_Travail à réaliser_
Selon le passage sur la marée noire qui suit, pourquoi convient-il d'attendre que le pétrole sèche avant de l'enlever des plages ? Répondez en une à trois phrases.

_Passage à lire_

Comment ces opérations vont-elles se dérouler ? 

Les groupes d’intervention vont proposer des méthodes qui n’ont pas encore été finalisées. Il faut faire très attention et prendre beaucoup de précautions. Le milieu marin a énormément souffert et, si on s’y prend mal, on ne va pas réanimer le malade, on va le tuer. Prenons l'exemple des dispersants chimiques, qui peuvent paraître séduisants puisque, lorsque vous en mettez sur le pétrole, celui-ci se casse en petites particules. Mais bien qu'on ne la voie plus, la marée noire est toujours là et reste nocive. Les dispersants peuvent d'ailleurs causer encore plus de dégâts. Quant aux pelles utilisées pour enlever le pétrole des plages, là-aussi, il faut se montrer prudent. On peut gratter la partie supérieure du sable et rendre la zone perméable pour le pétrole. Il faut donc attendre qu'il sèche avant de l'enlever. Certains, enfin, ont proposé d'utiliser des cheveux, mais, personnellement, je ne pense pas que la méthode soit bonne idée. C'est de la matière organique qui a subi des teintures, des shampoings, donc beaucoup de produits.

Que préconisez-vous ? 

Pour moi, il vaut mieux utiliser des méthodes plus douces. Par exemple avec des Skimmers, des bateaux qui écrèment la surface de la mer et permettent de récupérer une partie des produits pétroliers qui flottent en surface. 

D'un point de vue sanitaire, je crains aussi une recrudescence de cancer
Vassen Kauppaymuthoo, océanographe vivant à l'Île Maurice

Y a-t-il déjà des effets que l'on ne mesure pas ?

Éléments enregistrés:
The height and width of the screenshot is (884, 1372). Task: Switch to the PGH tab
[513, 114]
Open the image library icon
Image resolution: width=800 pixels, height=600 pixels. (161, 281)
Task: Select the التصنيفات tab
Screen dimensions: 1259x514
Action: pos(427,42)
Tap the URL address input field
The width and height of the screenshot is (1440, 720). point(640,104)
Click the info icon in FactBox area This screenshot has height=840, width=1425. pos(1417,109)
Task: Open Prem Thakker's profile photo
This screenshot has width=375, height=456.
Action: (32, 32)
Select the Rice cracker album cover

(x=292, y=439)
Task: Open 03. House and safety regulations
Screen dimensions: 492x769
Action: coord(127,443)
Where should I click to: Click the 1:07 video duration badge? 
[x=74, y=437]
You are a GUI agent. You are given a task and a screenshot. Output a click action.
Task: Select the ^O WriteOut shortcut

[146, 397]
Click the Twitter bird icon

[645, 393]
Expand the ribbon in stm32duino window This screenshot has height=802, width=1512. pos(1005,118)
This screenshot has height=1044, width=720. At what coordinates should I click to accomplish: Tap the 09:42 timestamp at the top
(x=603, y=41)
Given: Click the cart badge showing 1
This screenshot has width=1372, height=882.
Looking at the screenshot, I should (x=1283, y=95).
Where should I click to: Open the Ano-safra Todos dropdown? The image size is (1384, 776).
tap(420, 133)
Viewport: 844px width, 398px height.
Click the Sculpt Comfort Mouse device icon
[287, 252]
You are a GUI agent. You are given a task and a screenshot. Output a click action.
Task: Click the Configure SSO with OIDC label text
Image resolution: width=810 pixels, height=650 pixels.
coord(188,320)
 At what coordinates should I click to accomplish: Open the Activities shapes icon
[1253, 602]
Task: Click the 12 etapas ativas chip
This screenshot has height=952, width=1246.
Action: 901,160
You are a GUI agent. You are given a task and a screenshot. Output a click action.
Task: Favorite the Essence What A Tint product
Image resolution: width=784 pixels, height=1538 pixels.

_Résultat de l'exercice_
En enlevant le pétrole avec des pelles, on risque de gratter la partie supérieure du sable et de rendre ainsi la zone perméable pour le pétrole.